The 9 of us staying at the Windsor had a 20 minute ride to the CDC. When we arrived, we were directed toward the women's or men's locker rooms where we found two big orange bags with our names on them packed with ECW gear in sizes we had requested ahead of time (based on measurements and blind guesses). Before we could try anything on we were called back out to the entryway for an orientation talk/video during which we learned (in rapid succession) exactly what we needed to wear on the plane, how many of each kind of bag we were allowed, what each bag was for, what color tag to put on each particular bag, how to trade in clothing, what things we can request more of, how we're going to check in tomorrow...you get the idea. Mostly it went by too quickly to remember. Fortunately, the lady who works there--Marlene--is very helpful and answered a lot of my questions afterward when I couldn't remember what was going on. (I was lucky to have the general idea down already, thanks to the kind advice from friends in Madison.)
The most important part of the orientation was that we're allowed three bags (and they can be the orange ones or a bag of your choosing):
(1) A check in bag (or "chicken" if you're a kiwi), which we "will get back in McMurdo...but maybe not." (What are you supposed to do with that kind of information?)
(2) A boomerang bag, which is made available to us should we "boomerang", or fly out, nearly reach McMurdo, and then have to turn around due to weather. (The idea is to put stuff for Christchurch in this bag, but since I'm leaving an entirely separate bag of stuff for Christchurch, that doesn't really make sense.)
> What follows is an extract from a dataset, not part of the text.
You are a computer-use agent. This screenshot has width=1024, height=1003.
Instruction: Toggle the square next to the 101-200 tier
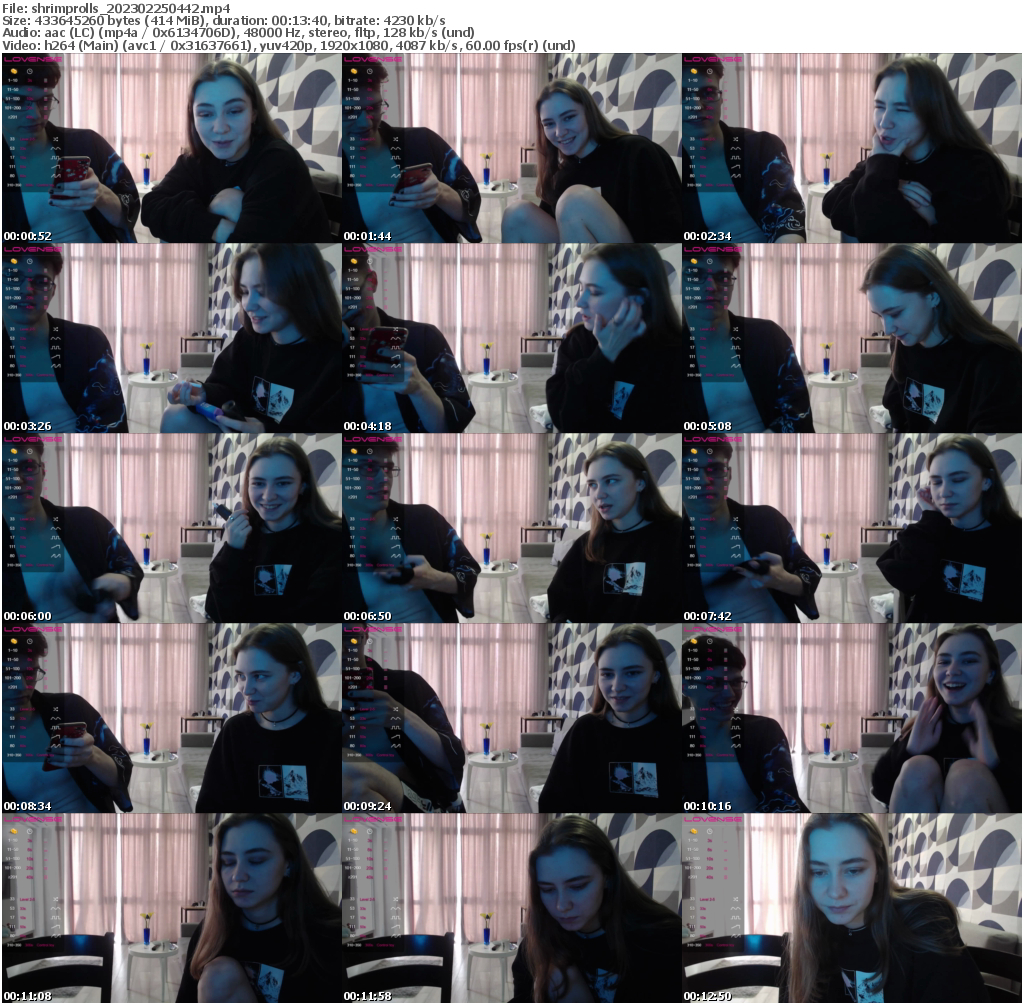coord(45,108)
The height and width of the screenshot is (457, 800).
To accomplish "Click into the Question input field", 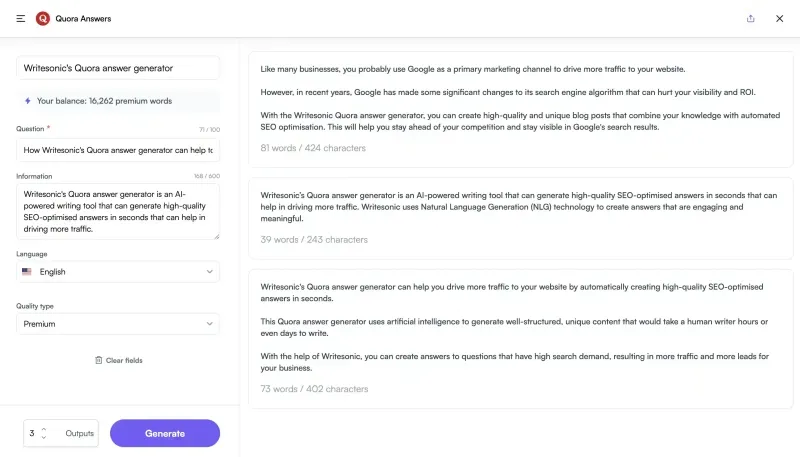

(3) A hand carry bag, which must satisfy a size requirement. (This is the only one you definitely have access to in McMurdo, but they might have to batten it down on the airplane, so I'd been cautioned to be sure my laptop is completely cushioned.)
Once all of our questions were answered, we were shooed back into our changing rooms to try everything on. After swapping out lots of stuff and returning lots of other stuff (like a pair of nasty old blue fleece sweatpants that were too tight in the ankles and too big in the bum) I tried to pack it all in the proper bags (again 100% sure I'd have to repack everything). No problem! I fit everything I needed into my check-in bag or my carry on bag (which might even fit the size requirement!) . I didn't even need the boomerang bag, which is a good thing because I already have that extra bag of work stuff to lug around.
The whole episode took about 3 hours. I was the last one finished packing, but the shuttle hadn't arrived yet, so I was successful in my goal of not looking like a complete fool, and I even managed to get them to let me take photos of the stock room (which I thought was cool--for all the photos, you can click on the photo of clothing below--and again, remember to hover your mouse over the photos to get the full text of the captions!).
We finished out the day by grabbing a bite to eat and some ginger beer (which was quite good!) at the Dux Delux, a popular restaurant near my hotel. Overall, an entirely victorious day! How cool is that? (-14 and snowing...again!)